I have kept journals since I was twelve years old. Notebooks with broken spines, pages warped from being written on in the bath, ink smeared where a hand moved too quickly across a feeling that needed to get out. Journaling has been one of the most consistent practices of my life — a way of making sense of the noise, of tracking what I was thinking and feeling across the years.

But somewhere along the way, I discovered something different. Something that felt like journaling but wasn't quite. Something that went deeper, moved differently, and left me feeling not just clearer but changed.

I started calling it soul writing. And once I understood the difference between the two, I could never go back to treating them as the same thing.

What Journaling Does

Journaling, in its most common form, is a practice of recording and processing. You write down what happened. You write down how you felt about it. You work through the logic of a situation, untangle a conflict, track your moods, set your intentions for the day. It is enormously useful. Research consistently shows that expressive writing reduces stress, improves immune function, and helps people process difficult experiences more effectively.

Journaling is the mind talking to itself on paper. It is the conscious self organizing its experience, making meaning, creating narrative. It is valuable precisely because it engages the analytical, language-based parts of the brain and gives them a structured outlet.

I still journal. I recommend journaling to almost everyone. But journaling has a ceiling — and that ceiling is the edge of what the conscious mind already knows.

What Soul Writing Is

Soul writing begins where journaling ends. It is what happens when you stop directing the writing and start listening to it instead.

The practice is simple in description and surprisingly difficult in execution. You sit down with a pen and paper — I always prefer pen and paper for this, though a keyboard can work — and you begin writing without a plan, without a topic, without a destination. You write whatever comes, even if what comes is "I don't know what to write" or "this feels stupid" or a string of disconnected images that make no logical sense.

The key is that you do not stop to evaluate. You do not cross things out. You do not read back what you've written until the session is over. You simply keep the pen moving and follow whatever thread presents itself, no matter how strange or uncomfortable or seemingly irrelevant it feels.
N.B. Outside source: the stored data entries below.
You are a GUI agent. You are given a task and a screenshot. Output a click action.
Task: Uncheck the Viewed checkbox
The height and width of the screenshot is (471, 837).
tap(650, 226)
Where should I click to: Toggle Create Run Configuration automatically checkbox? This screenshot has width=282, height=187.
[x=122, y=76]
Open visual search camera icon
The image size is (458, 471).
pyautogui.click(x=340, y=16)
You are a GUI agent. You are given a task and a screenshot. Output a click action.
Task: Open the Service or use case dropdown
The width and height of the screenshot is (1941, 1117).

What emerges from this kind of writing is often startling. Things surface that the conscious mind did not know were there. Connections appear between experiences you had never linked. Feelings that had been living in the body without names suddenly have words. Old wounds announce themselves. Unexpected wisdom arrives.

This is not magic. It is the result of bypassing the editorial function of the conscious mind and allowing the deeper layers of the self — what some call the subconscious, what others call the soul — to speak.

The Practical Difference

If you want to understand the difference in your body, try this. Set a timer for ten minutes and journal about something specific — a problem you're working through, a decision you need to make, a feeling you've been having. Write until the timer goes off.
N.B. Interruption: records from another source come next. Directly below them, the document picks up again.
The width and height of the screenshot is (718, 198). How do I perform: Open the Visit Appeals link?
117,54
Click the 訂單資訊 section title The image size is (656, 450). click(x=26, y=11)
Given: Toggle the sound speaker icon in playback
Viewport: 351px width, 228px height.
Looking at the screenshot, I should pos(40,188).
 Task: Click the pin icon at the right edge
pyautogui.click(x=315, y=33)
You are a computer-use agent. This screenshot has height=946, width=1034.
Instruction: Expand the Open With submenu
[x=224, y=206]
Then set another timer for ten minutes and do soul writing. Do not give yourself a topic. Begin with the words "What I haven't said is..." and then keep writing without stopping, without editing, without lifting the pen.

Notice the difference in how each session feels in your body. Notice what you know at the end of each one that you didn't know at the beginning. Notice which one surprises you.

Most people who try this find that journaling leaves them feeling organized and slightly lighter. Soul writing leaves them feeling like they've had a conversation with a part of themselves they rarely get to speak to.

Why This Matters for Healing

I work with people who are carrying things they cannot name. Grief that has no clear object. Anxiety that has no clear source. A persistent sense that something is unresolved, something is waiting, something needs to be said but they don't know to whom or how.

Soul writing is one of the most powerful tools I know for this kind of unnamed carrying. Because the thing about pain that lives below language is that it cannot be reached by language alone — not by the deliberate, directed kind. It can only be reached by the kind of writing that is more like listening than speaking.

When I write custom songs for people, I often ask them to do a soul writing session first — to write without stopping for fifteen minutes about the person they've lost, the moment they're trying to capture, the feeling they want the song to hold. What they send me from those sessions is always richer, truer, and more specific than anything they could have produced by trying to describe the situation analytically.

The soul knows things the mind hasn't caught up to yet. Soul writing is how you give it a voice.

How to Begin

You need nothing special. A notebook and a pen. A quiet space. A willingness to feel slightly uncomfortable, because the first few sessions often are. The mind resists this kind of unstructured expression. It wants to organize, to make sense, to produce something coherent. Soul writing asks it to stand aside.

Start with ten minutes. Use a prompt if you need one: "What I keep almost saying is..." or "The thing I haven't let myself feel is..." or simply "Right now, in this body, there is..."

Write without stopping. Do not read it back until you're done. When the time is up, read it once — not to judge it, but to notice what surprised you.

Do this for a week. Notice what changes.

The soul has been waiting for this conversation for a long time. It is patient. But it is ready.